For example, it enables the Taubenschlag team, the members of which are situated
in Bremen, Hanover, Hilgermissen, Luxemburg and Philadelphia, to co-operate
without any effort. Six members are working on one task, everyone
is informed at any time about what the others are doing, the members will
help and complement each other, they sometimes meet for online editorial
onferences - and still many of them never meet in real life. But that doesn't
play a role at all. At this point I shall make a seamless transition to
the
Compensation of deficits in the social area
Since hearing-impaired people are a minority, but are frequently living far away from each other, in former decades social isolation of the hearing-impaired was a sad reality. There were even considerations and efforts to found settlements of deaf-mute persons where the deaf would have been among themselves and communicative misery and social isolation - of the individual - would habe been abolished. Until recently there was also the category titled "The home of the deaf is their club" in the newspaper of the German deaf, indicating that even within their parental family deaf children are often excluded from communication. From this the bad sentence: "Even the dachshund is better off in the family than the deaf child."
The most important factors concerning the overcoming of social isolation are, naturally, communication and the geographic distances. As has been explained in the previous section, both factors have ceased to play a role in the Internet. Communication is performed in writing, and the distance does not matter.
Though the degree of my hardness of hearing still enables me to make telephone calls in an easy way, and though I move (almost) normally within the hearing world, I do feel the social blessings of the Internet. Social contacts to former pupils, to colleagues at other schools, to the parents of former pupils, to university lecturers, students, even quite new acquaintances, not least in the team of the Taubenschlag - which I otherwise would not haven been in contact with. How much bigger by far must be the social advantages for those whose capacity of hearing has been damaged much more than mine. The above-mentioned pupil of my wife, who so hard-rendingly complained about his loneliness, has immediately recognized the new dimensions of this medium. As soon as my wife goes to the computer room with her class, Paul starts ICQ and looks who's online. And soon there is a blink on the monitor at my home and I will receive the first of his messages. And when then Krischi in Philadelphia does a 'night-shift' and is accessible, well, then Paul and his class mates are wild with joy and bombard him with questions - looks like the apparently natural isolation of the hearing-impaired has been broken up by the new media.
Naturally this does NOT mean that real human contact shall become superfluous. On the contrary, virtual contacts can easily become real ones. Krischi in the U.S.A. and Jacques in Luxembourg who I got to know in the Internet, visited me during the past Christmas holidays. And the pupils of my wife are already planning when and how they can visit the e-mail friends in Halberstadt.

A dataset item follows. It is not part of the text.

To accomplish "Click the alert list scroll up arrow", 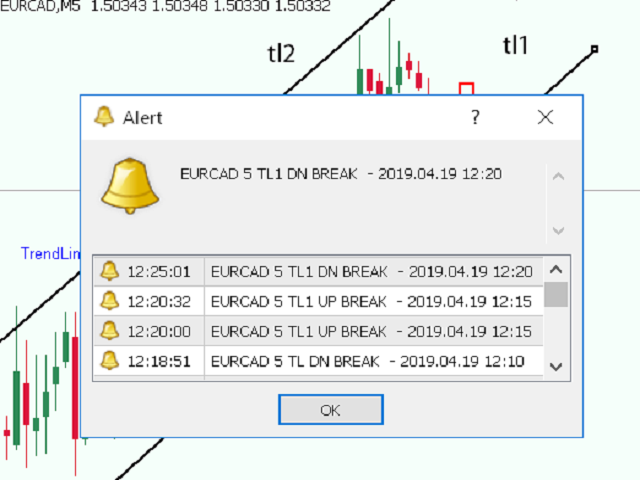I will coord(556,269).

Compensation of deficits in the cognitive area - information
Often hearing impaired people are denied the access to quite simple sources of information. For example, the timetable information service of the German railway can be accessed via telephone - thus it is inaccessible for hearing-impaired persons. The Internet provides a very simple and comfortable way to manage this. You will receive detailed information and be able to print them in order to read them again when you're on your way, to find out when and where you have to change. Even the telephone information is easier, more comfortable and cheaper. And it works all over the country, not only with a single telephone directory. Here the hearing-impaired benefit from a service which is not particularly adjusted to hearing-impaired persons, but instead is accessible for anyone because it is based on texts. This includes reference works like the complete "Duden", lexica, dictionaries and the field of electronic commerce, that is buying via the Internet.
I shall now like to concentrate on areas which represent a special offer for the hearing-impaired in the Internet. Today, in the WWW (World Wide Web) there is a variety of websites which can hardly be overlooked, and which addresses hearing-impaired people and hearing people around them. For the sake of simplicity I will use the English term "deaf sites" here, since there isn't a German equivalent as yet.

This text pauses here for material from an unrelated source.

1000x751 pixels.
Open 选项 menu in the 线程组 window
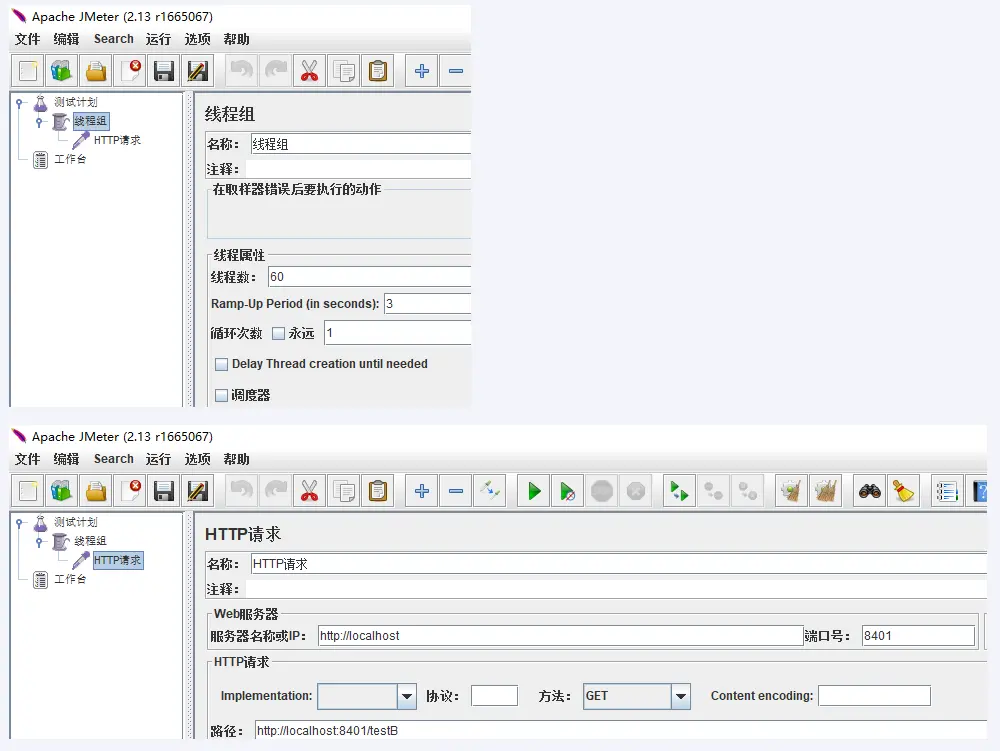click(197, 39)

"Deaf sites" are mostly operated by hearing-impaired persons themselves. Now I have to explain beforehand that the Internet is not only a medium which is open to all users in the sense of visitors. In the same degree it is open for any offerers as well. Any institution, any company, any individual has got the chance to put an offer of their own into the Net. They will just have to apply for a domain (the name, the address in the Internet), so for example "www.ivss.de" for your association, and you will already be able to bring your own contents into the Internet. I am in contact with a former hearing-impaired pupil who has in his private sphere got himself a domain - thematically on his hobby, fairground merry-go-rounds - and who is funding it privately as well. He has to pay 1,000 Deutschmark a year for the whole lot. As with any publication, people are subject to law. Invitations for violence, race hatred and criminal offences, insults, defamations, etc. can of course be prosecuted. But apart from that a boundless freedom of press and of speech prevails.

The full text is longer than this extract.